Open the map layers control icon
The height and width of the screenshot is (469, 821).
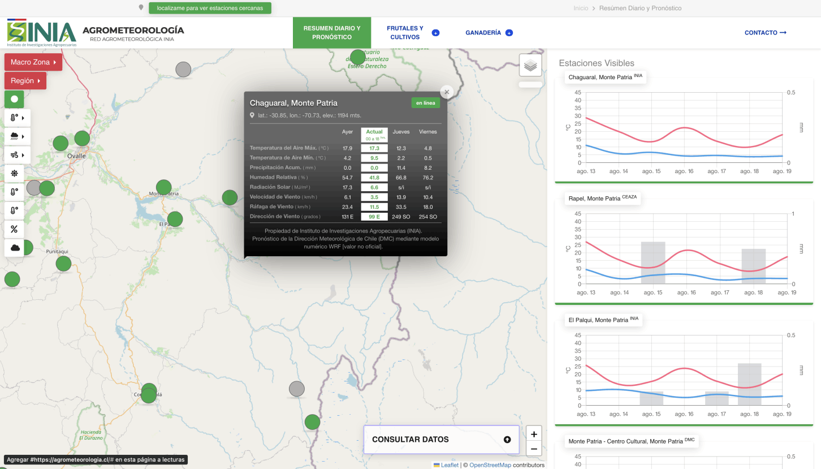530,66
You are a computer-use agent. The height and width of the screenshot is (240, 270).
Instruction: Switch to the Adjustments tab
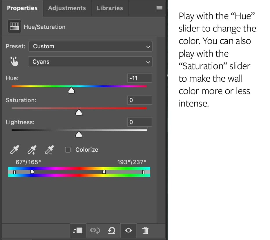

--- Brief ---
In the material above, repeat each entry exactly and omit every picture.

--- Exercise result ---
Open the map layers control icon
The height and width of the screenshot is (469, 821).
530,66
You are a computer-use agent. The height and width of the screenshot is (240, 270).
Instruction: Switch to the Adjustments tab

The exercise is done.